§ **Listed entries**:

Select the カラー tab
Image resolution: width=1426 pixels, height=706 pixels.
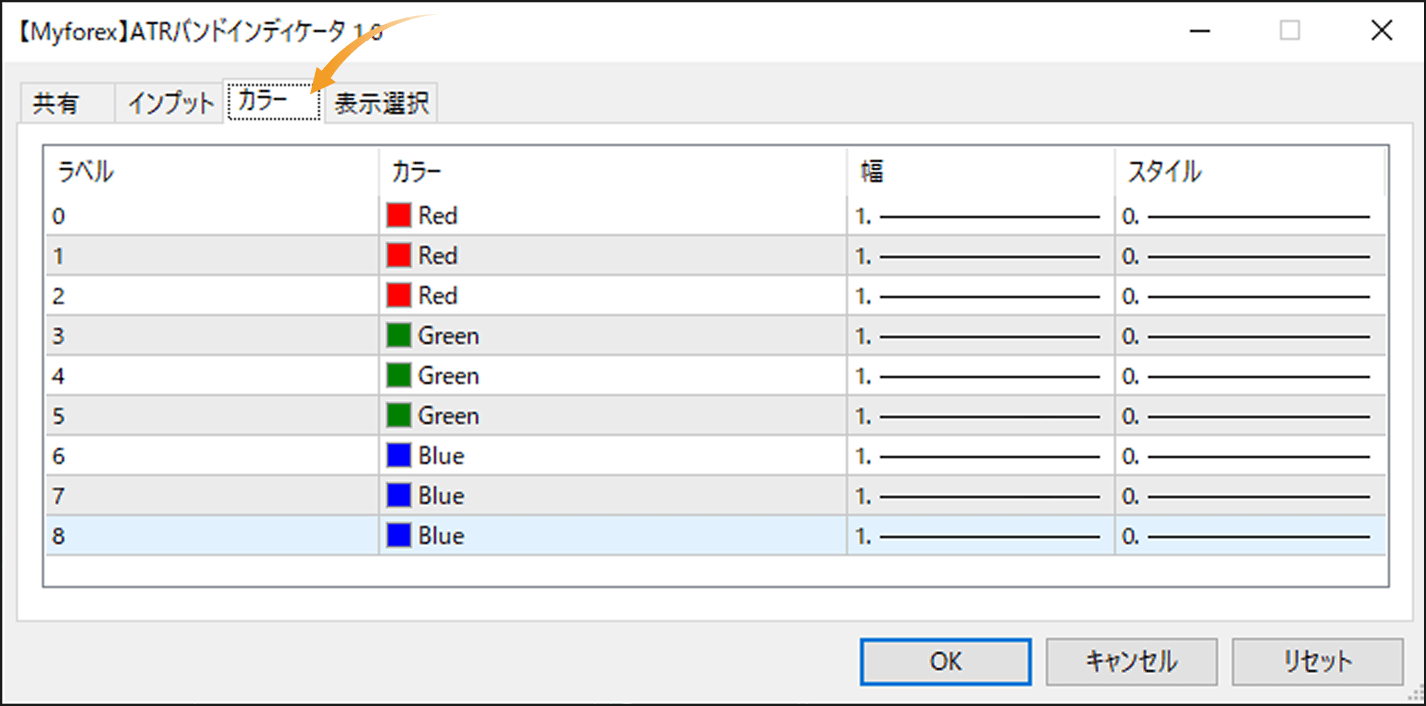coord(273,102)
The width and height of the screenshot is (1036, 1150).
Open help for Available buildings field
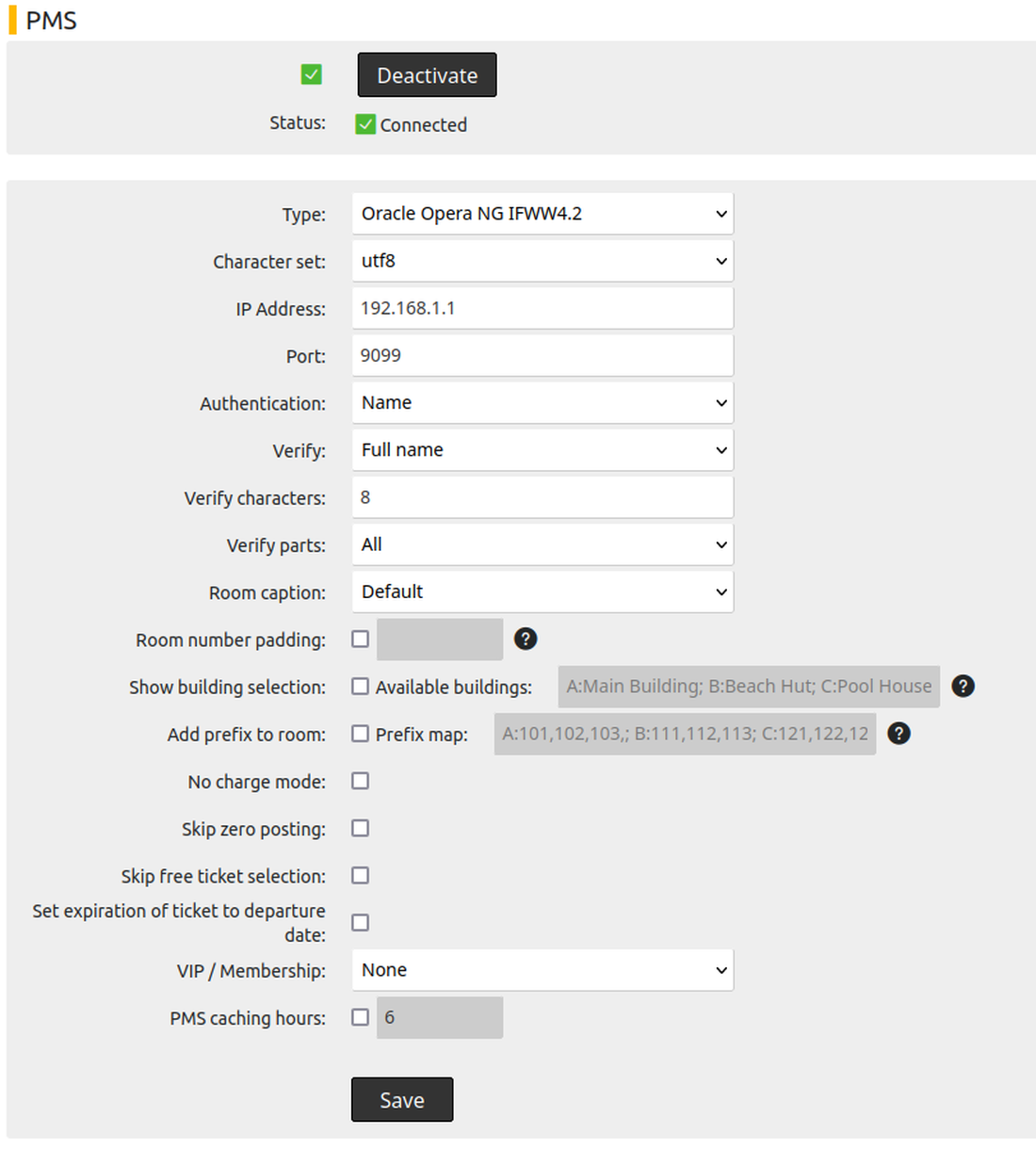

§ **Prompt**:
Give the listing again exactly, excluding pictures.

§ **Exercise solution**:
Select the カラー tab
Image resolution: width=1426 pixels, height=706 pixels.
coord(273,102)
The width and height of the screenshot is (1036, 1150).
Open help for Available buildings field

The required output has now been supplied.